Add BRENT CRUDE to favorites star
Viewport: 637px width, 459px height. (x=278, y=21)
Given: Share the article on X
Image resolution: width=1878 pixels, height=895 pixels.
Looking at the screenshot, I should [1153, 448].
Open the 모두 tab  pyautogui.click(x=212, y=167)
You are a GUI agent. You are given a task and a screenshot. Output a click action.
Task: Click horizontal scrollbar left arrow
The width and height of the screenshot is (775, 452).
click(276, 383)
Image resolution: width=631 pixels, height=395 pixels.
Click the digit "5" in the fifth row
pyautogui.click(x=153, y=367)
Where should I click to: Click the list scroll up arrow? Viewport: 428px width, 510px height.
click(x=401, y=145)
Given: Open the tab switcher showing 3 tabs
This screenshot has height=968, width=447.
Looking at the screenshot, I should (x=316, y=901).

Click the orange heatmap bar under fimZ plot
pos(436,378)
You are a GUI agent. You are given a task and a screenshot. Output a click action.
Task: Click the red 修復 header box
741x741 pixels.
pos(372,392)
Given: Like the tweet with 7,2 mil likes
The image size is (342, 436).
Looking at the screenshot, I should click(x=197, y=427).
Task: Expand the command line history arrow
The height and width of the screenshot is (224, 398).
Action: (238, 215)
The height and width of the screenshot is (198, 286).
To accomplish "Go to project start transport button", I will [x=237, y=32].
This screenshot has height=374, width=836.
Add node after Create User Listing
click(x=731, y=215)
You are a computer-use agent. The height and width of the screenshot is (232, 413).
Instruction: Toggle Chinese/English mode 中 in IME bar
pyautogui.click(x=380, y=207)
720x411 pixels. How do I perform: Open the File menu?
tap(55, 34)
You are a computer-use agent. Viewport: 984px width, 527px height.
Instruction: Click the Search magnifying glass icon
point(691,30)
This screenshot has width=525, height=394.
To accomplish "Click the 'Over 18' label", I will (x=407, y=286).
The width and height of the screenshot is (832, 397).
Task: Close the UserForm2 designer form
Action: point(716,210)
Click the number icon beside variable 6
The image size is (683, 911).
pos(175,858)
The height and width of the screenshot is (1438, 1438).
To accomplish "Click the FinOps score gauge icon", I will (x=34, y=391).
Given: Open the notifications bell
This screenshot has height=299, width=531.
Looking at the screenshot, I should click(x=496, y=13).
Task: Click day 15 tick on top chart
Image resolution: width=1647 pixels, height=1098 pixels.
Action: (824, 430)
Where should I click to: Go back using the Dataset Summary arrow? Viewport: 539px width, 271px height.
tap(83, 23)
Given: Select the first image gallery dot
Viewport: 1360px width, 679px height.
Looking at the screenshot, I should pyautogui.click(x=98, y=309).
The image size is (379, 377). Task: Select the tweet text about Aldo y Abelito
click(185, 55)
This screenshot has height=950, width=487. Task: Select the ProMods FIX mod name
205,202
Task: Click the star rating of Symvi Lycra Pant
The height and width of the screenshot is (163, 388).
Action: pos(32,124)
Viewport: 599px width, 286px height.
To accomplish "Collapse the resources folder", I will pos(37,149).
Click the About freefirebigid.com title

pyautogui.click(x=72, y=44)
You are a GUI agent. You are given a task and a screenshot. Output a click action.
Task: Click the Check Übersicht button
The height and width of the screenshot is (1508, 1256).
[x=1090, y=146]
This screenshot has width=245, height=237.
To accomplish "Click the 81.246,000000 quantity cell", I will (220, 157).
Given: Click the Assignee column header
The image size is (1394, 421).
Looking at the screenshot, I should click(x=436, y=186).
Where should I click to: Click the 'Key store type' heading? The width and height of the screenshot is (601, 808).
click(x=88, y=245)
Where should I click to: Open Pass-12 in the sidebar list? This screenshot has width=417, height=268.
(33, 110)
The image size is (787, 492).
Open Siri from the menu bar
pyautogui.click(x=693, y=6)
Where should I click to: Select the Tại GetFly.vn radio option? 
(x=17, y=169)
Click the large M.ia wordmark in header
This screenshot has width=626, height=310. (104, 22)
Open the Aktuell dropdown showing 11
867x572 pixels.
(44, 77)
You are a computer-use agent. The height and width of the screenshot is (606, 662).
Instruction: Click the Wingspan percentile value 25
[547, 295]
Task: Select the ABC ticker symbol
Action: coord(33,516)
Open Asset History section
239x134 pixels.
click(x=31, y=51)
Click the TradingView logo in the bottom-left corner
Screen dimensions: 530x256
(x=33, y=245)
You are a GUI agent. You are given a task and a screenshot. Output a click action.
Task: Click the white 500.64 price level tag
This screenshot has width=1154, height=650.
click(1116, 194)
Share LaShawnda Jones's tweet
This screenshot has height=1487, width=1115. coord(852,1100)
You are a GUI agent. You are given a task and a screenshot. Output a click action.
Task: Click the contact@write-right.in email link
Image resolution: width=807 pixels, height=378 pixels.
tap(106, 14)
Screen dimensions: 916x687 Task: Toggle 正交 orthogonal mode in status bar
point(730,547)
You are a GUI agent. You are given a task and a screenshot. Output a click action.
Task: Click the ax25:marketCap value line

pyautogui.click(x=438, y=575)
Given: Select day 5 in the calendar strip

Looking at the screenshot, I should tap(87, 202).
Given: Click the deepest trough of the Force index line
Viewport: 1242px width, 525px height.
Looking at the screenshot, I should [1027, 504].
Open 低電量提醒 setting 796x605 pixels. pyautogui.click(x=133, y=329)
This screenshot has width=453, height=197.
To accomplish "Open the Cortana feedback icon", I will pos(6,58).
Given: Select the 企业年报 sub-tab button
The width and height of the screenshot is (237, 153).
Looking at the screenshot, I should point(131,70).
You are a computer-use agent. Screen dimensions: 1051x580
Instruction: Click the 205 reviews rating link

▸ **Your task**
Within the material above, extract exactly the lines that start at the line containing "The height and width of the screenshot is (1438, 1438)." and stop after the line containing "Task: Click day 15 tick on top chart", and only those.

▸ **Solution**
The height and width of the screenshot is (1438, 1438).
To accomplish "Click the FinOps score gauge icon", I will (x=34, y=391).
Given: Open the notifications bell
This screenshot has height=299, width=531.
Looking at the screenshot, I should click(x=496, y=13).
Task: Click day 15 tick on top chart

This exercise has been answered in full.